YOUR INSTRUCTIONS -
Below are some records; return each one exactly.

▬▬▬▬▬▬

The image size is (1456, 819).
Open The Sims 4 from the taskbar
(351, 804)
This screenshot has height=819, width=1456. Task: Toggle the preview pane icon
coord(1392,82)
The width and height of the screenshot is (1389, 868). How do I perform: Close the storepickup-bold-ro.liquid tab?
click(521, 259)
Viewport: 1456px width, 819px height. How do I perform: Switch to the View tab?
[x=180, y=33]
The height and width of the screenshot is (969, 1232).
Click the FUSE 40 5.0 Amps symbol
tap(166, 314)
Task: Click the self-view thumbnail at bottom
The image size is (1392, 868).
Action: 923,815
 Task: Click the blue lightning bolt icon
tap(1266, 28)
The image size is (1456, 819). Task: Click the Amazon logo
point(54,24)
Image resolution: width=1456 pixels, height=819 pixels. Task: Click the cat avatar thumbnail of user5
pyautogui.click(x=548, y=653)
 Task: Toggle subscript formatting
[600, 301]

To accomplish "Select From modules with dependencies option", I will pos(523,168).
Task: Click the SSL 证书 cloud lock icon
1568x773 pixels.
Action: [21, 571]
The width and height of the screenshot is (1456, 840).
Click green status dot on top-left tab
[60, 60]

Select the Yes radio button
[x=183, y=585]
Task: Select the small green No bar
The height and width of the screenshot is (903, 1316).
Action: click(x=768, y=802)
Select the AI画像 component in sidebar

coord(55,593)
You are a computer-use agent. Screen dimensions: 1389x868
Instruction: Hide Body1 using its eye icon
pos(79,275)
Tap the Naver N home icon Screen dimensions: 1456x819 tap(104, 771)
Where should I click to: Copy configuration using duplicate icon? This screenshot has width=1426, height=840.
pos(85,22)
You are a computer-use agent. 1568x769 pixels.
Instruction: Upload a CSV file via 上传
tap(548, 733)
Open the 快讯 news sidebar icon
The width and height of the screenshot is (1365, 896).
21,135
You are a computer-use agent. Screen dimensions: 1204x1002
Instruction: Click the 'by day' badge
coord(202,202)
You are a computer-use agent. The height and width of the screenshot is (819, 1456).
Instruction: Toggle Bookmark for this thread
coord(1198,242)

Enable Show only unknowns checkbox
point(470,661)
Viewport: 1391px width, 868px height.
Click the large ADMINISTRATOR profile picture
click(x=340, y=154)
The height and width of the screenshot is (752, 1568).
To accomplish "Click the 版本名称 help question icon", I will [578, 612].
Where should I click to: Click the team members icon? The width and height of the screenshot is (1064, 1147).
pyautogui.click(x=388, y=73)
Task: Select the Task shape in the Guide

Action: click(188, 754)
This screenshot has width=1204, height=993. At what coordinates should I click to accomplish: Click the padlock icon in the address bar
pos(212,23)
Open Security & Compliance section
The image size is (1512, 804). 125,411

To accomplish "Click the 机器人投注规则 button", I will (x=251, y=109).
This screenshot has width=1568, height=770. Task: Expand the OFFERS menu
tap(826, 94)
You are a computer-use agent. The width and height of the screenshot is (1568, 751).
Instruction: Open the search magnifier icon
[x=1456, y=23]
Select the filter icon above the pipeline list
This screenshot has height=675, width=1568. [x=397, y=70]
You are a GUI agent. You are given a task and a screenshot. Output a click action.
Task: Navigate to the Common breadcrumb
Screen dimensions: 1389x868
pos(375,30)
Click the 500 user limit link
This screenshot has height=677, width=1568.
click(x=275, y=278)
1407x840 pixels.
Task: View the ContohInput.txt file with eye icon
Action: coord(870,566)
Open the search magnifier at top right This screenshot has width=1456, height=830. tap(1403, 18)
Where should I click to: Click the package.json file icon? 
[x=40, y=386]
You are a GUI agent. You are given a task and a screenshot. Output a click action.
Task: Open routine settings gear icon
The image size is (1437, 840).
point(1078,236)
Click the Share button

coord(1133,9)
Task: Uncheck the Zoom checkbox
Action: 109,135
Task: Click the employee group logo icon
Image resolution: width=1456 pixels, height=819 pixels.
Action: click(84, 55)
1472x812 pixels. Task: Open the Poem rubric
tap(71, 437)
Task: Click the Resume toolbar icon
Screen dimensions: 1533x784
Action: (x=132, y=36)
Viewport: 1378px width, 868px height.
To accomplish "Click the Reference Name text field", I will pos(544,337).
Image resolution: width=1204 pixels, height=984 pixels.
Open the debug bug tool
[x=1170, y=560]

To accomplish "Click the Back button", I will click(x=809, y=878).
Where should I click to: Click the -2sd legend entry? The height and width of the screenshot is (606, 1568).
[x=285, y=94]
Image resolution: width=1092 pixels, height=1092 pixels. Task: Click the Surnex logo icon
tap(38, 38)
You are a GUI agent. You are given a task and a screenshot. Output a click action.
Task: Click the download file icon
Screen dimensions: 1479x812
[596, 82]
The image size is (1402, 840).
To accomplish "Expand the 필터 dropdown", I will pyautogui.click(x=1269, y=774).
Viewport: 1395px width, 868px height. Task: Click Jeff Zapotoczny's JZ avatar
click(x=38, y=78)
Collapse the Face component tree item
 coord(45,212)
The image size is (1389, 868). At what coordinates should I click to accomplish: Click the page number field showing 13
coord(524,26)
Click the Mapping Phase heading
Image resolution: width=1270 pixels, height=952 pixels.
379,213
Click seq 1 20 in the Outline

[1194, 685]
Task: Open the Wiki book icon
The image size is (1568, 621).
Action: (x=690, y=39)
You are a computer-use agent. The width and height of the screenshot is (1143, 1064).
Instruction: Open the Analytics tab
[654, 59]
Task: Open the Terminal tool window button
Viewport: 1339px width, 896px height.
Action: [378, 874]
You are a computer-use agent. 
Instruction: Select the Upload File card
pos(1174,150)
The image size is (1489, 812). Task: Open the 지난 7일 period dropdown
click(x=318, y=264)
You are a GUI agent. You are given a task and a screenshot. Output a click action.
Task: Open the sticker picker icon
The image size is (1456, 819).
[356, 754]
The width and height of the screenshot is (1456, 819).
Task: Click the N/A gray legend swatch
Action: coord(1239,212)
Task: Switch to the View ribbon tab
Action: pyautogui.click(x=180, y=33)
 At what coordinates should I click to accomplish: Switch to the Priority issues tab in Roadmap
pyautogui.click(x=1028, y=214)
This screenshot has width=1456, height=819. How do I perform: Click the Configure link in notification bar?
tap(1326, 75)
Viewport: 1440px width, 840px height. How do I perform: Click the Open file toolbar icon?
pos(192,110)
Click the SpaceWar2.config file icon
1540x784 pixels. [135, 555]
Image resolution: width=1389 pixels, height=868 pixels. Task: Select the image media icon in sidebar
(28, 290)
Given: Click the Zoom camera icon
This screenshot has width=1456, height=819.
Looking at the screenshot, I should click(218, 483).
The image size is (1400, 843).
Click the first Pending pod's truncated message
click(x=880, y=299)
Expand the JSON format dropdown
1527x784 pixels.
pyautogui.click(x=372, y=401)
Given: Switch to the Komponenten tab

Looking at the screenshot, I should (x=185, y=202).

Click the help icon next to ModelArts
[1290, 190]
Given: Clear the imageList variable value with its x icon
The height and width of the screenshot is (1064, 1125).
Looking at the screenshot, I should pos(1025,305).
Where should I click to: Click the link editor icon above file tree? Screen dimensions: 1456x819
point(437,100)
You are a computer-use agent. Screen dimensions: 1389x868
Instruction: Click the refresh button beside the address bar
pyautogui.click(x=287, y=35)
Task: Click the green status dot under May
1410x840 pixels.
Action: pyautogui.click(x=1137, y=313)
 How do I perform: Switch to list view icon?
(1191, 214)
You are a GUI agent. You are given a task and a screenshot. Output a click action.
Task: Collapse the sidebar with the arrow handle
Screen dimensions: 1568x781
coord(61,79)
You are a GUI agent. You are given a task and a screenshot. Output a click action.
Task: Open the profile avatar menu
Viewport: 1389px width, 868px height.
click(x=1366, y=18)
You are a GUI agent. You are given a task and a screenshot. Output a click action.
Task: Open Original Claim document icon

▬▬▬▬▬▬

TASK SOLUTION -
The image size is (1456, 819).
Open The Sims 4 from the taskbar
(351, 804)
This screenshot has height=819, width=1456. Task: Toggle the preview pane icon
coord(1392,82)
The width and height of the screenshot is (1389, 868). How do I perform: Close the storepickup-bold-ro.liquid tab?
click(521, 259)
Viewport: 1456px width, 819px height. How do I perform: Switch to the View tab?
[x=180, y=33]
The height and width of the screenshot is (969, 1232).
Click the FUSE 40 5.0 Amps symbol
tap(166, 314)
Task: Click the self-view thumbnail at bottom
The image size is (1392, 868).
Action: 923,815
 Task: Click the blue lightning bolt icon
tap(1266, 28)
The image size is (1456, 819). Task: Click the Amazon logo
point(54,24)
Image resolution: width=1456 pixels, height=819 pixels. Task: Click the cat avatar thumbnail of user5
pyautogui.click(x=548, y=653)
 Task: Toggle subscript formatting
[600, 301]

To accomplish "Select From modules with dependencies option", I will pos(523,168).
Task: Click the SSL 证书 cloud lock icon
1568x773 pixels.
Action: [21, 571]
The width and height of the screenshot is (1456, 840).
Click green status dot on top-left tab
[60, 60]

Select the Yes radio button
[x=183, y=585]
Task: Select the small green No bar
The height and width of the screenshot is (903, 1316).
Action: click(x=768, y=802)
Select the AI画像 component in sidebar

coord(55,593)
You are a computer-use agent. Screen dimensions: 1389x868
Instruction: Hide Body1 using its eye icon
pos(79,275)
Tap the Naver N home icon Screen dimensions: 1456x819 tap(104, 771)
Where should I click to: Copy configuration using duplicate icon? This screenshot has width=1426, height=840.
pos(85,22)
You are a computer-use agent. 1568x769 pixels.
Instruction: Upload a CSV file via 上传
tap(548, 733)
Open the 快讯 news sidebar icon
The width and height of the screenshot is (1365, 896).
21,135
You are a computer-use agent. Screen dimensions: 1204x1002
Instruction: Click the 'by day' badge
coord(202,202)
You are a computer-use agent. The height and width of the screenshot is (819, 1456).
Instruction: Toggle Bookmark for this thread
coord(1198,242)

Enable Show only unknowns checkbox
point(470,661)
Viewport: 1391px width, 868px height.
Click the large ADMINISTRATOR profile picture
click(x=340, y=154)
The height and width of the screenshot is (752, 1568).
To accomplish "Click the 版本名称 help question icon", I will [578, 612].
Where should I click to: Click the team members icon? The width and height of the screenshot is (1064, 1147).
pyautogui.click(x=388, y=73)
Task: Select the Task shape in the Guide

Action: click(188, 754)
This screenshot has width=1204, height=993. At what coordinates should I click to accomplish: Click the padlock icon in the address bar
pos(212,23)
Open Security & Compliance section
The image size is (1512, 804). 125,411

To accomplish "Click the 机器人投注规则 button", I will (x=251, y=109).
This screenshot has width=1568, height=770. Task: Expand the OFFERS menu
tap(826, 94)
You are a computer-use agent. The width and height of the screenshot is (1568, 751).
Instruction: Open the search magnifier icon
[x=1456, y=23]
Select the filter icon above the pipeline list
This screenshot has height=675, width=1568. [x=397, y=70]
You are a GUI agent. You are given a task and a screenshot. Output a click action.
Task: Navigate to the Common breadcrumb
Screen dimensions: 1389x868
pos(375,30)
Click the 500 user limit link
This screenshot has height=677, width=1568.
click(x=275, y=278)
1407x840 pixels.
Task: View the ContohInput.txt file with eye icon
Action: coord(870,566)
Open the search magnifier at top right This screenshot has width=1456, height=830. tap(1403, 18)
Where should I click to: Click the package.json file icon? 
[x=40, y=386]
You are a GUI agent. You are given a task and a screenshot. Output a click action.
Task: Open routine settings gear icon
The image size is (1437, 840).
point(1078,236)
Click the Share button

coord(1133,9)
Task: Uncheck the Zoom checkbox
Action: 109,135
Task: Click the employee group logo icon
Image resolution: width=1456 pixels, height=819 pixels.
Action: click(84, 55)
1472x812 pixels. Task: Open the Poem rubric
tap(71, 437)
Task: Click the Resume toolbar icon
Screen dimensions: 1533x784
Action: (x=132, y=36)
Viewport: 1378px width, 868px height.
To accomplish "Click the Reference Name text field", I will pos(544,337).
Image resolution: width=1204 pixels, height=984 pixels.
Open the debug bug tool
[x=1170, y=560]

To accomplish "Click the Back button", I will click(x=809, y=878).
Where should I click to: Click the -2sd legend entry? The height and width of the screenshot is (606, 1568).
[x=285, y=94]
Image resolution: width=1092 pixels, height=1092 pixels. Task: Click the Surnex logo icon
tap(38, 38)
You are a GUI agent. You are given a task and a screenshot. Output a click action.
Task: Click the download file icon
Screen dimensions: 1479x812
[596, 82]
The image size is (1402, 840).
To accomplish "Expand the 필터 dropdown", I will pyautogui.click(x=1269, y=774).
Viewport: 1395px width, 868px height. Task: Click Jeff Zapotoczny's JZ avatar
click(x=38, y=78)
Collapse the Face component tree item
 coord(45,212)
The image size is (1389, 868). At what coordinates should I click to accomplish: Click the page number field showing 13
coord(524,26)
Click the Mapping Phase heading
Image resolution: width=1270 pixels, height=952 pixels.
379,213
Click seq 1 20 in the Outline

[1194, 685]
Task: Open the Wiki book icon
The image size is (1568, 621).
Action: (x=690, y=39)
You are a computer-use agent. The width and height of the screenshot is (1143, 1064).
Instruction: Open the Analytics tab
[654, 59]
Task: Open the Terminal tool window button
Viewport: 1339px width, 896px height.
Action: [378, 874]
You are a computer-use agent. 
Instruction: Select the Upload File card
pos(1174,150)
The image size is (1489, 812). Task: Open the 지난 7일 period dropdown
click(x=318, y=264)
You are a GUI agent. You are given a task and a screenshot. Output a click action.
Task: Open the sticker picker icon
The image size is (1456, 819).
[356, 754]
The width and height of the screenshot is (1456, 819).
Task: Click the N/A gray legend swatch
Action: coord(1239,212)
Task: Switch to the View ribbon tab
Action: pyautogui.click(x=180, y=33)
 At what coordinates should I click to accomplish: Switch to the Priority issues tab in Roadmap
pyautogui.click(x=1028, y=214)
This screenshot has width=1456, height=819. How do I perform: Click the Configure link in notification bar?
tap(1326, 75)
Viewport: 1440px width, 840px height. How do I perform: Click the Open file toolbar icon?
pos(192,110)
Click the SpaceWar2.config file icon
1540x784 pixels. [135, 555]
Image resolution: width=1389 pixels, height=868 pixels. Task: Select the image media icon in sidebar
(28, 290)
Given: Click the Zoom camera icon
This screenshot has width=1456, height=819.
Looking at the screenshot, I should click(218, 483).
The image size is (1400, 843).
Click the first Pending pod's truncated message
click(x=880, y=299)
Expand the JSON format dropdown
1527x784 pixels.
pyautogui.click(x=372, y=401)
Given: Switch to the Komponenten tab

Looking at the screenshot, I should (x=185, y=202).

Click the help icon next to ModelArts
[1290, 190]
Given: Clear the imageList variable value with its x icon
The height and width of the screenshot is (1064, 1125).
Looking at the screenshot, I should pos(1025,305).
Where should I click to: Click the link editor icon above file tree? Screen dimensions: 1456x819
point(437,100)
You are a computer-use agent. Screen dimensions: 1389x868
Instruction: Click the refresh button beside the address bar
pyautogui.click(x=287, y=35)
Task: Click the green status dot under May
1410x840 pixels.
Action: pyautogui.click(x=1137, y=313)
 How do I perform: Switch to list view icon?
(1191, 214)
You are a GUI agent. You are given a task and a screenshot. Output a click action.
Task: Collapse the sidebar with the arrow handle
Screen dimensions: 1568x781
coord(61,79)
You are a GUI agent. You are given a task and a screenshot. Output a click action.
Task: Open the profile avatar menu
Viewport: 1389px width, 868px height.
click(x=1366, y=18)
You are a GUI agent. You are given a task and a screenshot. Output a click action.
Task: Open Original Claim document icon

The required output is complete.